What is expected:
Excluding pictures, retype the line with "Suggest a or report an (1118, 672)" and each line that follows it to the end of the data below, word for word.

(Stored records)
Start of Block

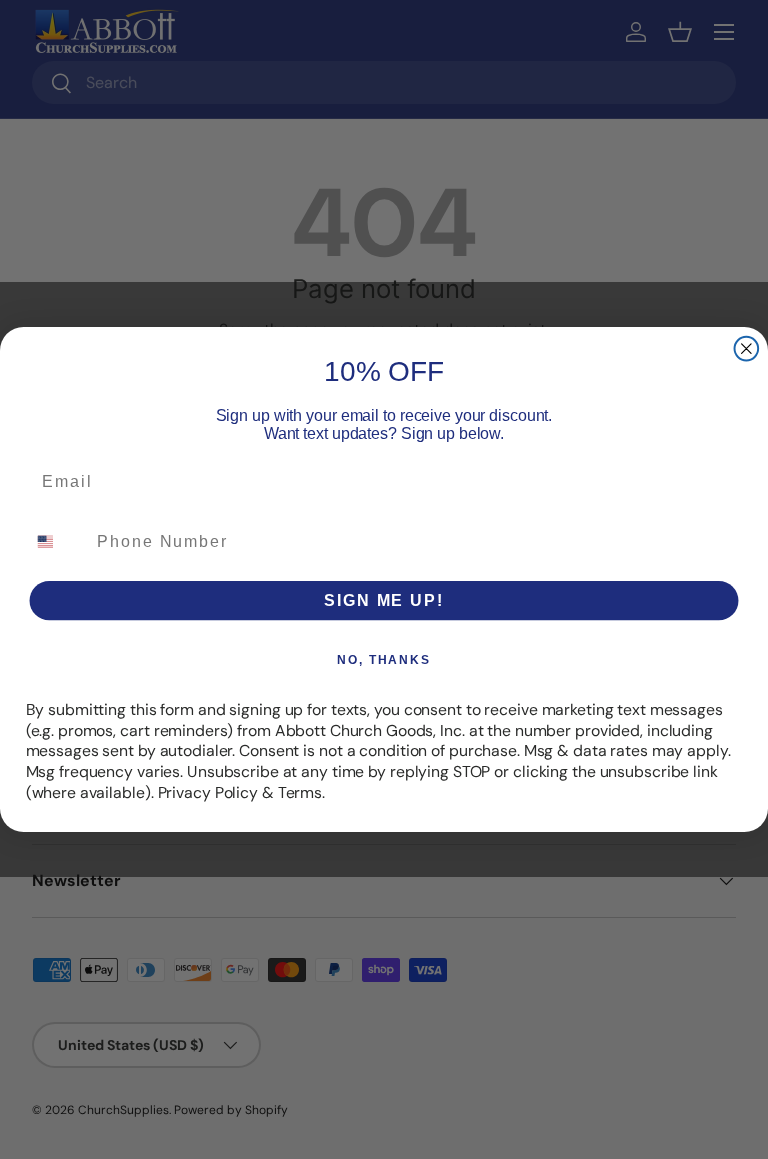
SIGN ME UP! (383, 600)
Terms (300, 792)
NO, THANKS (384, 660)
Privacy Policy (208, 792)
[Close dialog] (747, 349)
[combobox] (57, 541)
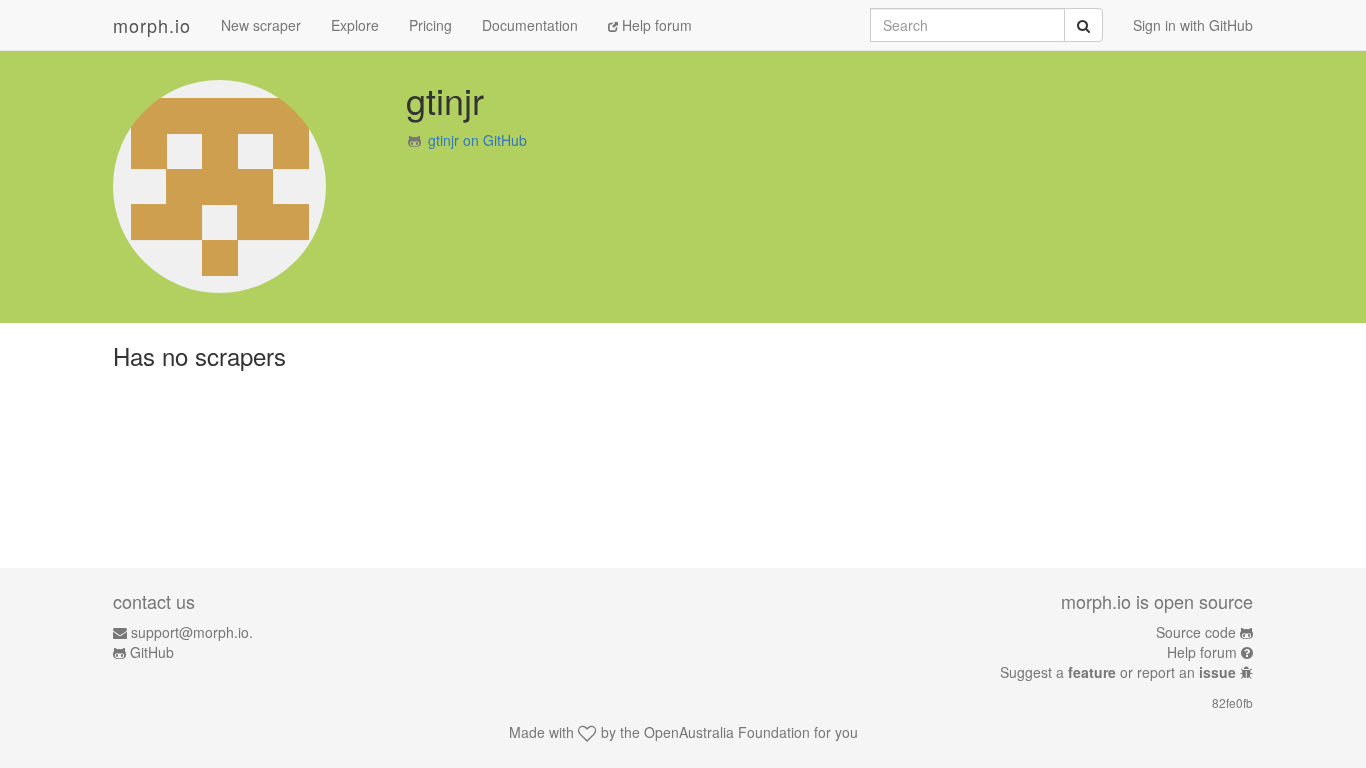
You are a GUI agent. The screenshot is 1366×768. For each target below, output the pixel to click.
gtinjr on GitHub (477, 140)
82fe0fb (1232, 702)
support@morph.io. (192, 632)
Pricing (430, 25)
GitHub (152, 652)
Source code (1196, 632)
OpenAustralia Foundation (727, 732)
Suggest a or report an (1118, 672)
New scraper (261, 25)
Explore (355, 25)
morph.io (152, 25)
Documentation (530, 25)
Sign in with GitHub (1193, 25)
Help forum (655, 25)
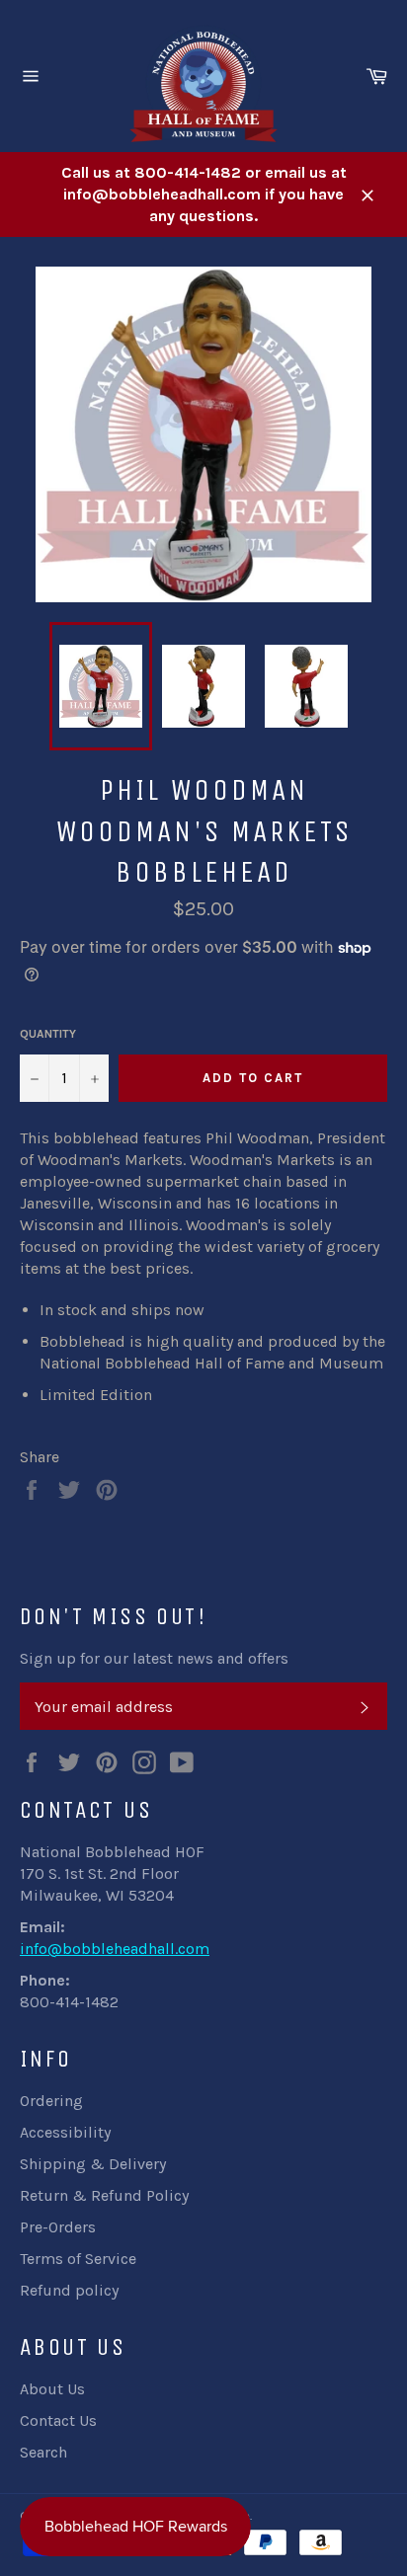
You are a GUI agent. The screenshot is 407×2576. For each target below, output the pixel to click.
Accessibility (65, 2132)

End of Block

Response box:
Suggest a or report an (1118, 672)
New scraper (261, 25)
Explore (355, 25)
morph.io (152, 25)
Documentation (530, 25)
Sign in with GitHub (1193, 25)
Help forum (655, 25)
You are a GUI agent. The screenshot is 407×2576. For each target below, output the pixel to click.
Accessibility (65, 2132)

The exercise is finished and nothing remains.